ROALD DAHL, from his Ideas Books, No. 1 (c. 1945-48)
Contents
Copyright
PROLOGUE
CHAPTER ONE
CHAPTER TWO
CHAPTER THREE
CHAPTER FOUR
CHAPTER FIVE
CHAPTER SIX
CHAPTER SEVEN
CHAPTER EIGHT
CHAPTER NINE
CHAPTER TEN
CHAPTER ELEVEN
CHAPTER TWELVE
CHAPTER THIRTEEN
CHAPTER FOURTEEN
CHAPTER FIFTEEN
CHAPTER SIXTEEN
CHAPTER SEVENTEEN
CHAPTER EIGHTEEN
CHAPTER NINETEEN
CHAPTER TWENTY
Notes
Bibliography
Index
About the Author
Acknowledgements
About the Publisher
Lunch with Igor Stravinsky
ROALD DAHL THOUGHT BIOGRAPHIES were boring. He told me so while munching on a lobster claw. I was twenty-four years old and had been invited for the weekend to the author’s home in rural Buckinghamshire. Dinner was in full swing.

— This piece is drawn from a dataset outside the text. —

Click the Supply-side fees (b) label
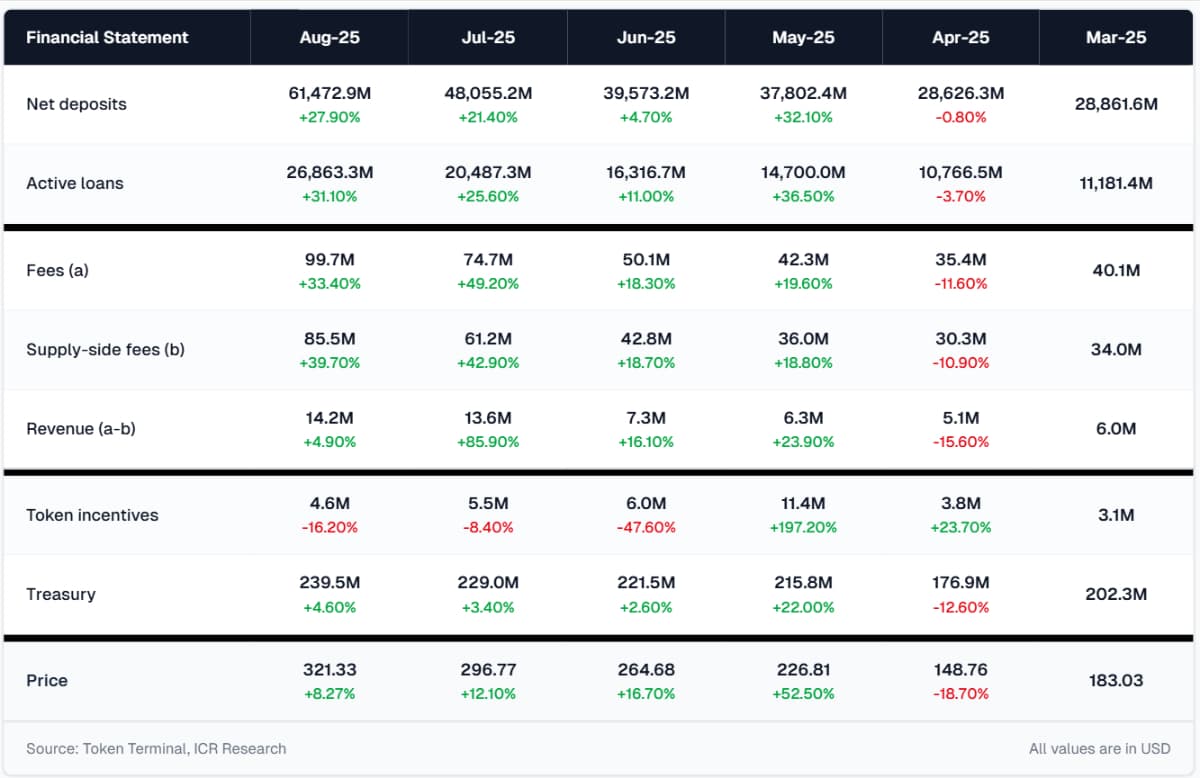[x=105, y=349]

A mixture of family and friends were devouring a platter brimming with seafood, while a strange object, made up of intertwined metal links, made its slow way around the table. The links appeared inseparable, but Dahl had told us all they could be separated quite easily by someone with sufficient manual dexterity and spatial awareness. So far none of the guests had been able to solve it. As I waited for the puzzle to come round to me, I tried to respond to Roald’s disdain for biography. I mentioned Lytton Strachey, Victoria Glendin-ning, Michael Holroyd. But he wasn’t having any of it. Sitting in a high armchair, at the head of his long pine dining table, he leaned back, took a swig from his large glass of Burgundy, and returned to his theme with renewed relish. Biographers were tedious fact-collectors, he argued, unimaginative people, whose books were usually as enervating as the lives of their subjects. With a glint in his eye, he told me that many of the most exceptional writers he had encountered in his life had been unexceptional as human beings. Norman Mailer, Evelyn Waugh, Thomas Mann and Dr Seuss were, I recall, each dismissed with a wave of his large hand, as tiresome, vain, dreary or insufferable. He knew I loved music and perhaps that was why he also mentioned Stravinsky. “An authentic genius as a composer,” he declared, throwing back his head with a chuckle, “but otherwise quite ordinary.” He had once had lunch with him, he added, so therefore he spoke from experience. I tried to think of subjects whose lives were as vivid as their art: Mozart, Caravaggio, Van Gogh perhaps? His intense blue eyes looked straight at me. That wasn’t the point, he said. Why on earth would anyone choose to read an assemblage of detail, a catalogue of facts, when there was so much good fiction around as an alternative? Invention, he declared, was always more interesting than reality.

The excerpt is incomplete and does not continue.